• **Data section**:
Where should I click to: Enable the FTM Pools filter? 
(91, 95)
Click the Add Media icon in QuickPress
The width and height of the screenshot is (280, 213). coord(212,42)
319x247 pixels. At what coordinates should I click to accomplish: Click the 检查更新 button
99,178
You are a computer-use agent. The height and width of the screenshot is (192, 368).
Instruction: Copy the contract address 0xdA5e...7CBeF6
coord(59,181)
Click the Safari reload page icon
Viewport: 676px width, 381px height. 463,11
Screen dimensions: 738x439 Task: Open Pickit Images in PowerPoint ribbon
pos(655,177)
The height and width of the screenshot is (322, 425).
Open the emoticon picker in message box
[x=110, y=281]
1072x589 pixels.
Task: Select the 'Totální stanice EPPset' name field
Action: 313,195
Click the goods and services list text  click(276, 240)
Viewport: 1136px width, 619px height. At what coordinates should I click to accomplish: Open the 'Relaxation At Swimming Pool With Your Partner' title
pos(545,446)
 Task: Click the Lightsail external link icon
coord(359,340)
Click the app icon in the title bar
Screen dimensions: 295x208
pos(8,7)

• **Assignment**: Nothing in the records may change; write them out again in full.

• **Solution below**:
Where should I click to: Enable the FTM Pools filter? 
(91, 95)
Click the Add Media icon in QuickPress
The width and height of the screenshot is (280, 213). coord(212,42)
319x247 pixels. At what coordinates should I click to accomplish: Click the 检查更新 button
99,178
You are a computer-use agent. The height and width of the screenshot is (192, 368).
Instruction: Copy the contract address 0xdA5e...7CBeF6
coord(59,181)
Click the Safari reload page icon
Viewport: 676px width, 381px height. 463,11
Screen dimensions: 738x439 Task: Open Pickit Images in PowerPoint ribbon
pos(655,177)
The height and width of the screenshot is (322, 425).
Open the emoticon picker in message box
[x=110, y=281]
1072x589 pixels.
Task: Select the 'Totální stanice EPPset' name field
Action: 313,195
Click the goods and services list text  click(276, 240)
Viewport: 1136px width, 619px height. At what coordinates should I click to accomplish: Open the 'Relaxation At Swimming Pool With Your Partner' title
pos(545,446)
 Task: Click the Lightsail external link icon
coord(359,340)
Click the app icon in the title bar
Screen dimensions: 295x208
pos(8,7)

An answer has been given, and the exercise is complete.